Clinical staff were blinded to ZIKV infection history at the time of assessment. The study protocol was reviewed and approved by the Institutional Review Boards (IRBs) of the Ministry of Health of Nicaragua and RTI International. Prior to initiating study activities, parents provided consent, and children aged 6–16 years old provided assent. If the parent provided consent but the child did not assent, the child was not enrolled in the study.
Statistical methods
Demographic characteristics, possible confounders, and outcomes were summarized by ZIKV exposure; categorical measures were summarized with frequencies and percentages, and continuous data were summarized by presenting mean, standard deviation, median, and interquartile range (IQR). For binary outcomes, Chi-squared tests (or Fisher’s exact test when cell size n < 5) were used in univariate analyses to compare outcomes by ZIKV exposure.
Two-sample Wilcoxon rank-sum (Mann-Whitney) test was used to compare continuous outcomes by ZIKV infection. Neuropsychological test scores of the Batería IV Woodcock-Muñoz (Batería IV) < 40 are not given an exact score; therefore, scores noted as <40 were analyzed as a score of 39. In multivariable-adjusted models, factors that were univariably associated with the outcome and ZIKV infection with p < 0.10 were included in the models as covariates. Factors thought to be relevant based on scientific literature were also considered for inclusion as covariates. The primary quantitative outcome measures of interest, neurocognitive functioning scores, were compared by ZIKV infection using an ANCOVA model. All analyses were conducted using Stata 16.1 (StataCorp, College Town, TX).
Results
Study population
From January 1, 2016, to December 31, 2016, 3,460 children were actively followed via the PDCS. Of these, there were 560 Zika cases, including 374 RT-PCR positive cases. Between 2016 and the start of this study in 2019, 292 participants were still active in the PDCS when recruitment began. Of these, 43 could not be reached for recruitment and 11 children had aged out of the maximum age criteria by the end of the recruitment period. This left 238 previously ZIKV-infected children for the study (henceforth referred to as ‘ZIKV-infected’ or ‘infected’). As controls, 238 ZIKV-uninfected children of the same age and sex distribution were randomly selected from the PDCS cohort and contacted to assess eligibility criteria. In total, 194 ZIKV-infected and 216 uninfected children were enrolled (Fig. 1). Infected and uninfected children had similar distributions by sex and age (by design), as well as comparable parental employment, family history of neurological disease, and school type (Table 1). No participants reported a head injury since enrollment (3 responses were missing). ZIKV-infected children reported weaker family relationships, were more likely to be exposed to neurotoxic pesticides in the last 6 months, and were more likely to have a biological parent with a history of a psychological condition (Table 1). Twenty-seven percent of parents in both groups considered their children to learn slower than others. Grade repetition, sleep issues, and anxiety were observed in a quarter to one-half of participants in each group. Our proxy indicator of potential lead exposure showed limited battery shop exposure in both groups. Very little alcohol and drug use was reported among 13–17-year-olds, with no variability by ZIKV status (data not shown). Four ZIKV-infected children had abnormal otoacoustic emissions test results; all uninfected children had normal results.

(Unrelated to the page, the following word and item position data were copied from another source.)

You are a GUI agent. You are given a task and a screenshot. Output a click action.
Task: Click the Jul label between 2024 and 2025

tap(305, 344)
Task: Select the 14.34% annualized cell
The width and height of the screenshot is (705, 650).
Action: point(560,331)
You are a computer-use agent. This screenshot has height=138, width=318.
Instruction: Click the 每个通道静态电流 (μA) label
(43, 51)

238 children were assessed for eligibility in the ZIKV-infected and uninfected groups. After exclusions and loss to follow up, the data for 194 ZIKV-infected and 216 ZIKV-uninfected participants were included in statistical analyses.
Neurologic symptoms
In the baseline study, 3 ZIKV-infected participants reported asthenia, 10 reported back pain, and 4 reported neck pain (data not shown). There were no reported instances of seizure, loss of consciousness, lethargy, neck stiffness, muscle weakness, paresthesia, or paralysis.

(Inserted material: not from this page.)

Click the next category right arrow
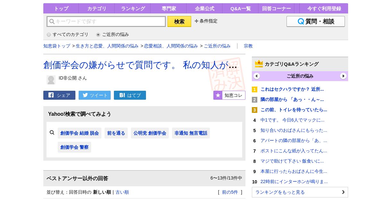pos(343,76)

In the follow-up study, the composite outcome of self-reported neurological symptoms (any symptom) in the prior 6 months was more frequently reported among the ZIKV-infected group (9%) compared to the uninfected group (6%); however, this difference was not statistically significant (p = 0.20) (Table 1). Paresthesia, the most reported symptom, was reported by 15 children (6% infected, 2% uninfected). The composite variable (any symptom) for clinically observed neurological symptoms was reported significantly more often (p = 0.005) in infected (11%) than uninfected (3%) children. This result was driven by differences in observed cranial nerve abnormalities (9% infected, 2% uninfected; p = 0.002).

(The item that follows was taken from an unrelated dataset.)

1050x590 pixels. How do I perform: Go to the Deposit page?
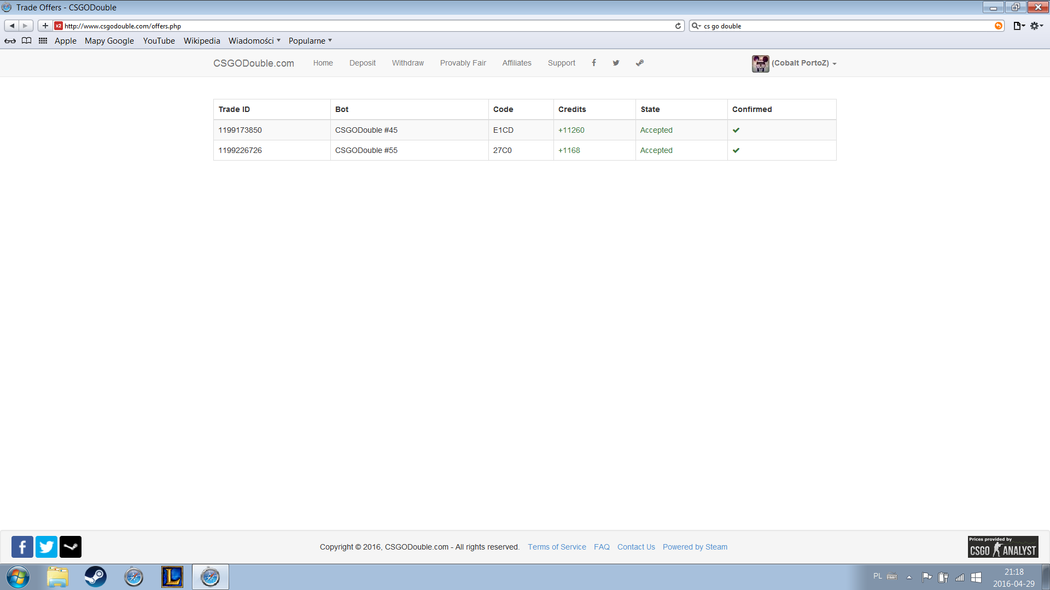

Observed vestibulocochlear nerve (CN 8) abnormalities were more common among ZIKV-infected children (6% infected, 1% uninfected; p = 0.007) (Table 1). Clinician-observed optic and oculomotor cranial nerve (CN II and CN III) abnormalities included strabismus (n = 3 in ZIKV-infected vs. n = 1 in uninfected) and decreased visual acuity (n = 1 in ZIKV-infected vs. n = 0 in uninfected), though it is unclear if these conditions initiated prior to or after ZIKV exposure. No other cranial nerve abnormalities were observed. Abnormalities in muscle tone, strength, and reflexes were also absent in both groups (data not shown).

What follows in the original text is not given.